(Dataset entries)

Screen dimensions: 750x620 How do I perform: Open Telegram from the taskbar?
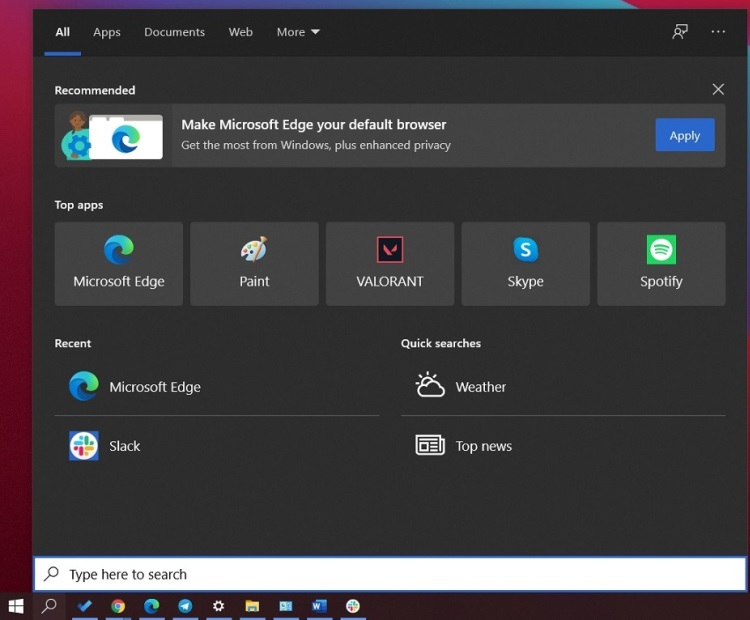click(185, 606)
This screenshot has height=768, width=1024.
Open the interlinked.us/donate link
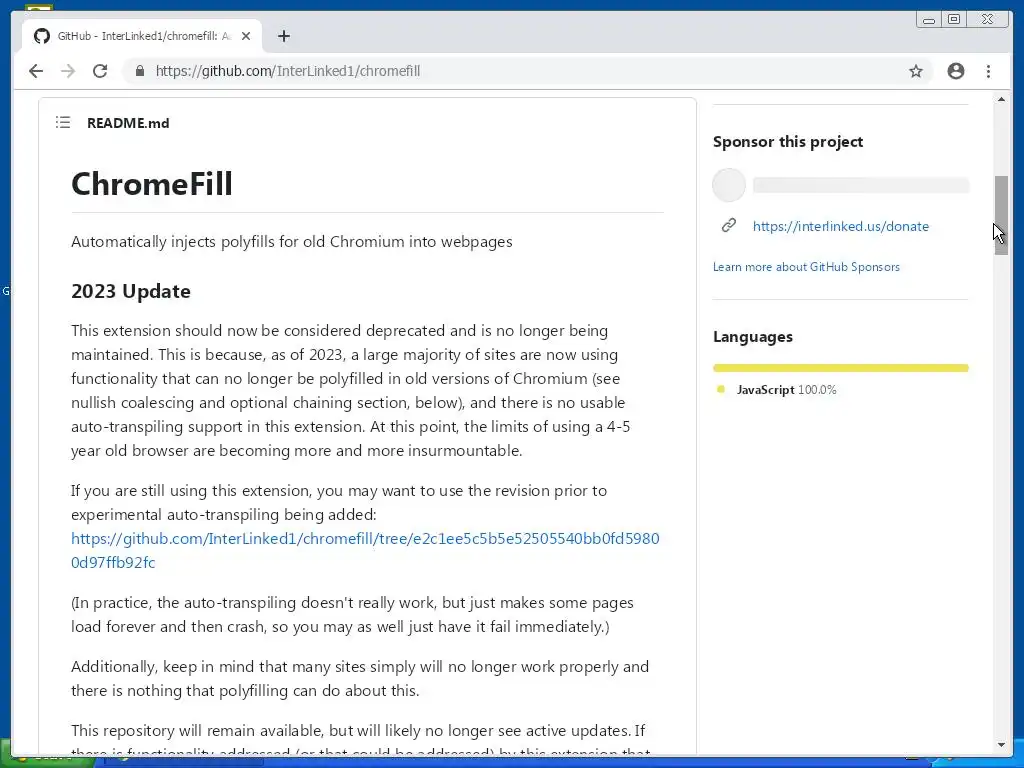tap(840, 226)
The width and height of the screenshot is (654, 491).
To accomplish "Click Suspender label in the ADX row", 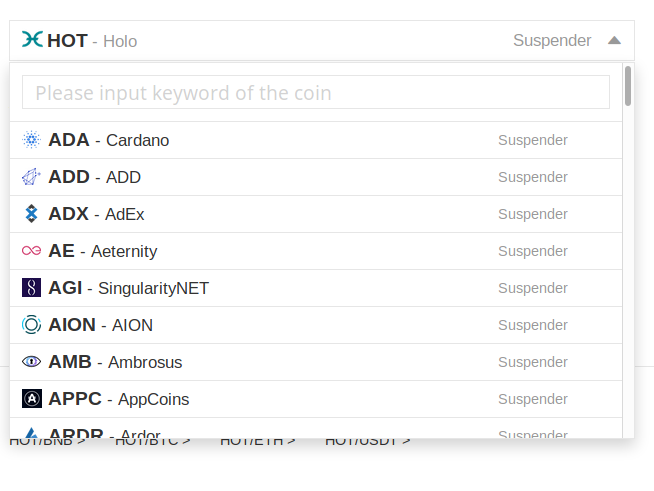I will coord(533,214).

Problem: Tally the lines of the records that contain the word "height", then give only the tally.

Solution for this exercise: 2